§ **What needs to be done**: The answer should match the records character for character.

§ **Provided records**:
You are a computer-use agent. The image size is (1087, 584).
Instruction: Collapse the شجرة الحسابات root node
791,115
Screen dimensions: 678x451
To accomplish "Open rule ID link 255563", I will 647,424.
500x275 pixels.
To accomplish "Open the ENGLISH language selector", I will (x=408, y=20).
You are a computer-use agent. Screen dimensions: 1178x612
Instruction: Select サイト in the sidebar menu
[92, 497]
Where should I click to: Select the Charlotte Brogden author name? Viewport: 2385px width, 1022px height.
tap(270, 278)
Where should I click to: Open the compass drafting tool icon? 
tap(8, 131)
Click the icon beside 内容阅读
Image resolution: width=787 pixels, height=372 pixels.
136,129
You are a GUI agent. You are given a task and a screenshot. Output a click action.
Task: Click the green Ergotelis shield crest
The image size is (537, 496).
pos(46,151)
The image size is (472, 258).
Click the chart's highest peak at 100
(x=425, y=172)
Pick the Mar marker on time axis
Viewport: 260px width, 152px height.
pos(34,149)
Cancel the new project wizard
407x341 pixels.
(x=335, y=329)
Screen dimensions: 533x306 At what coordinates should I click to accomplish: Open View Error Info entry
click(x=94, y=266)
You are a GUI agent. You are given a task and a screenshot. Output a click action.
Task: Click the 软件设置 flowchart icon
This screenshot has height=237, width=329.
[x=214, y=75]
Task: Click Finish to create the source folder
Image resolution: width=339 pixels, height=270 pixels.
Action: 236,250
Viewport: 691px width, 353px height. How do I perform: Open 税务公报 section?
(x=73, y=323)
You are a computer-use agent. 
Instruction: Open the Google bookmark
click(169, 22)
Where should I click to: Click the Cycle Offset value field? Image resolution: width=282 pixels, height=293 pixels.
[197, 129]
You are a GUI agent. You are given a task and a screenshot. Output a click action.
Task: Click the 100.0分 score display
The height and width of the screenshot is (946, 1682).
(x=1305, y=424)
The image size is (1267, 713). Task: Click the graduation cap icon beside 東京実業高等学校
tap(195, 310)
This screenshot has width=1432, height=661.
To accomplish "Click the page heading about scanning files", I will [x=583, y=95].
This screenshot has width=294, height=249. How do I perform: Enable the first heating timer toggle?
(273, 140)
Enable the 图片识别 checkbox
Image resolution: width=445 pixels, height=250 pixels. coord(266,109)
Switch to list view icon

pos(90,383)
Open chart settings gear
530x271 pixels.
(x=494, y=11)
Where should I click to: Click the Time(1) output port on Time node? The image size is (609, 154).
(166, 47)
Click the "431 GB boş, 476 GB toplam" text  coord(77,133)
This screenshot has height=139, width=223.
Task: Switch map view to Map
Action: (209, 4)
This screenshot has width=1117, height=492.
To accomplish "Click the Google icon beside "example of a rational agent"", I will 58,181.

§ **Output**:
You are a computer-use agent. The image size is (1087, 584).
Instruction: Collapse the شجرة الحسابات root node
791,115
Screen dimensions: 678x451
To accomplish "Open rule ID link 255563", I will 647,424.
500x275 pixels.
To accomplish "Open the ENGLISH language selector", I will (x=408, y=20).
You are a computer-use agent. Screen dimensions: 1178x612
Instruction: Select サイト in the sidebar menu
[92, 497]
Where should I click to: Select the Charlotte Brogden author name? Viewport: 2385px width, 1022px height.
tap(270, 278)
Where should I click to: Open the compass drafting tool icon? 
tap(8, 131)
Click the icon beside 内容阅读
Image resolution: width=787 pixels, height=372 pixels.
136,129
You are a GUI agent. You are given a task and a screenshot. Output a click action.
Task: Click the green Ergotelis shield crest
The image size is (537, 496).
pos(46,151)
The image size is (472, 258).
Click the chart's highest peak at 100
(x=425, y=172)
Pick the Mar marker on time axis
Viewport: 260px width, 152px height.
pos(34,149)
Cancel the new project wizard
407x341 pixels.
(x=335, y=329)
Screen dimensions: 533x306 At what coordinates should I click to accomplish: Open View Error Info entry
click(x=94, y=266)
You are a GUI agent. You are given a task and a screenshot. Output a click action.
Task: Click the 软件设置 flowchart icon
This screenshot has height=237, width=329.
[x=214, y=75]
Task: Click Finish to create the source folder
Image resolution: width=339 pixels, height=270 pixels.
Action: 236,250
Viewport: 691px width, 353px height. How do I perform: Open 税务公报 section?
(x=73, y=323)
You are a computer-use agent. 
Instruction: Open the Google bookmark
click(169, 22)
Where should I click to: Click the Cycle Offset value field? Image resolution: width=282 pixels, height=293 pixels.
[197, 129]
You are a GUI agent. You are given a task and a screenshot. Output a click action.
Task: Click the 100.0分 score display
The height and width of the screenshot is (946, 1682).
(x=1305, y=424)
The image size is (1267, 713). Task: Click the graduation cap icon beside 東京実業高等学校
tap(195, 310)
This screenshot has width=1432, height=661.
To accomplish "Click the page heading about scanning files", I will [x=583, y=95].
This screenshot has width=294, height=249. How do I perform: Enable the first heating timer toggle?
(273, 140)
Enable the 图片识别 checkbox
Image resolution: width=445 pixels, height=250 pixels. coord(266,109)
Switch to list view icon

pos(90,383)
Open chart settings gear
530x271 pixels.
(x=494, y=11)
Where should I click to: Click the Time(1) output port on Time node? The image size is (609, 154).
(166, 47)
Click the "431 GB boş, 476 GB toplam" text  coord(77,133)
This screenshot has height=139, width=223.
Task: Switch map view to Map
Action: (209, 4)
This screenshot has width=1117, height=492.
To accomplish "Click the Google icon beside "example of a rational agent"", I will 58,181.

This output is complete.